Eco Complete is not altered by baking or other manufacturing steps, other than crushing and grading for particle size, as far as I know. Its nutrients come from the black water they package with it, again as far as I know.

ADA Aquasoil is, I think, baked and loaded with some nutrients as part of the manufacturing process.

Flourite and SMS are clays that are baked, with no nutrients added.

I could be wrong on all of those statements, but I don't think so.


----------



## Newt (Apr 1, 2004)

I am led to believe that Eco is not naturally occuring for the following reasons: All they will say about it on the website and bag is that it is 'all natural' which does not equate to naturally occuring. The other reason is why so many BAD batches? Does nature screw up? Or is it the manufacting process that gets it wrong.

Too many issues with people complaining about their pH and algae problems due to this stuff leaching into the water column for me to use it.

Like you Hoppy, I could be wrong.


----------



## BryceM (Nov 6, 2005)

Rumor has it that the "contamination issue" was a result of their SW substrates (crushed shells) getting mixed in with their FW substrates at the yard. Truth? Fiction? Who knows.

What is certain is that CaribSea lost a bunch of potenial customers during that episode. I find Eco to be an ideal substrate, but that's just me talking. You can have success or failure with just about anything.


----------



## lauraleellbp (Jan 31, 2008)

Having temporarily owned 5 bags of the "bad" Eco, IMO it LOOKED like the planted got mixed up with their cichlid substrate. There were some seashells in mine. 

I've read through a few threads where CaribSea reps claimed that they were mining a new pocket that gave some unexpected content. 

Whichever, I took it all back and am quite happy with my black Fluorite, so they lost me on that one purchase, at least?


----------



## Newt (Apr 1, 2004)

Have then tell you what type of rock it is and then I will believe it is natural.


----------



## Nelumbo74 (May 2, 2008)

I use flourite without any liquid fertilizers whatsoever, and my plants grow like weeds. I also get wonderful coloration. I think there is entirely too much emphasis put on liquid ferts. That's only my opinion.


----------



## BryceM (Nov 6, 2005)

Nelumbo74 said:


> I think there is entirely too much emphasis put on liquid ferts. That's only my opinion.


Well, it's really depends on your particular light intensity. I have a 46g heavily planted, CO2 injected, low/medium light tank that get's no ferts beyond fish food. The plants are beautiful, dense, and don't grow so quickly that they're a nuiscance. It's also 100% algae free (knock on wood). In that sense, I agree with you.

If I tried the same thing on my high-light tank it'd go to pot real quick. Growth rates are simply too fast to keep up with using substrate-only methods. I've tried it. It sometimes makes me wonder why I bother with the high-light stuff.


----------

-=-=-=-=-

*Objectives*
A. In the substrate thread, what two reasons does Newt give for thinking Eco is not naturally occurring? Answer in one to three sentences.
B. Rewrite the paragraph in the substrate thread that begins "Well, it's really depends" as a short list that keeps its main facts.
The listing isn't needed for this work.

*Extracted entries*
-=-=-=-=-

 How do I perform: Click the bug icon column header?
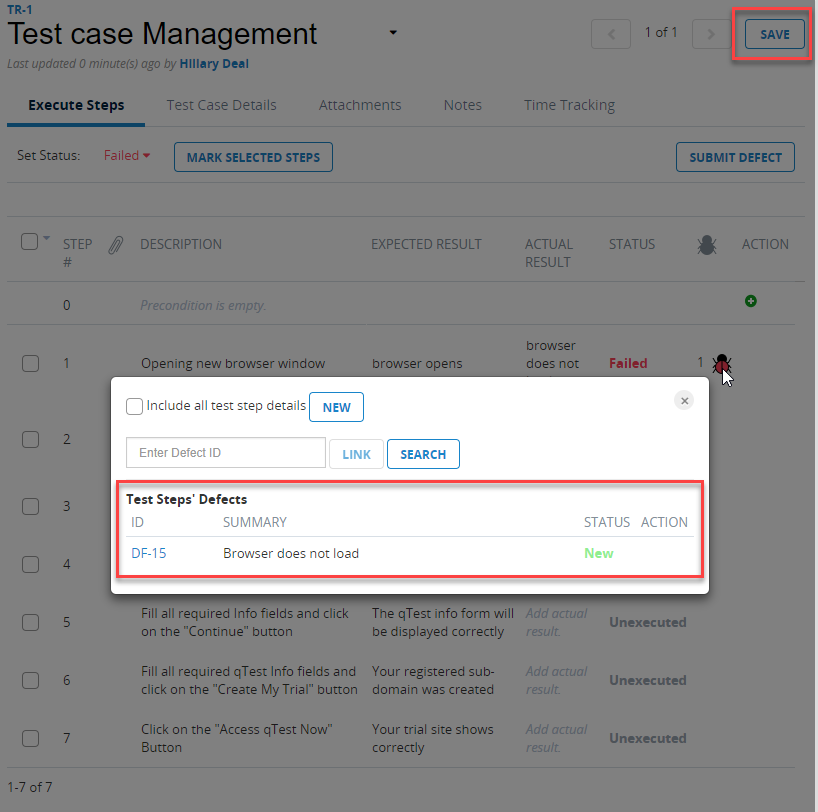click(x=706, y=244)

-=-=-=-=-

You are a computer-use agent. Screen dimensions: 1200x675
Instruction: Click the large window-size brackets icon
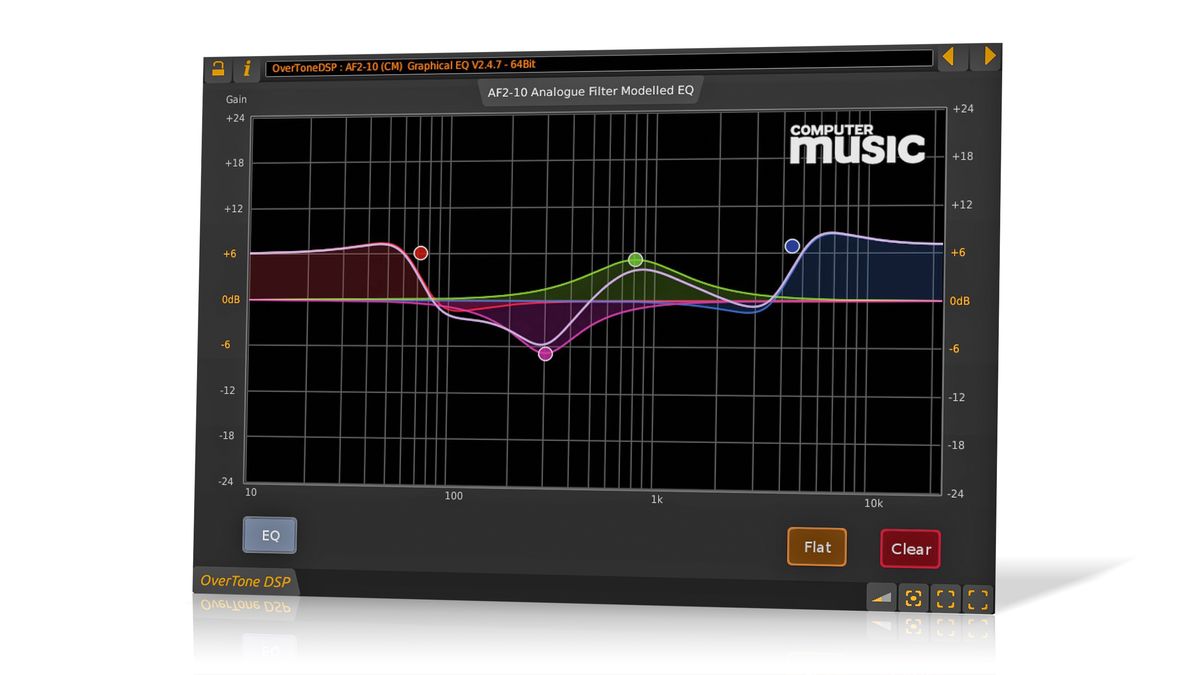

-=-=-=-=-

*The solutions*
A. The website and bag only call Eco "all natural," which Newt says is not the same as naturally occurring. Newt also points to the many bad batches and asks whether nature makes such mistakes or whether the manufacturing process gets it wrong.

B.
- Whether liquid fertilizers are needed depends on light intensity.
- BryceM has a 46g tank that is heavily planted, CO2 injected, and low/medium light.
- That tank gets no fertilizers beyond fish food.
- Its plants are beautiful and dense, and they don't grow fast enough to be a nuisance.
- The tank is 100% algae free.
- In that sense, BryceM agrees with Nelumbo74.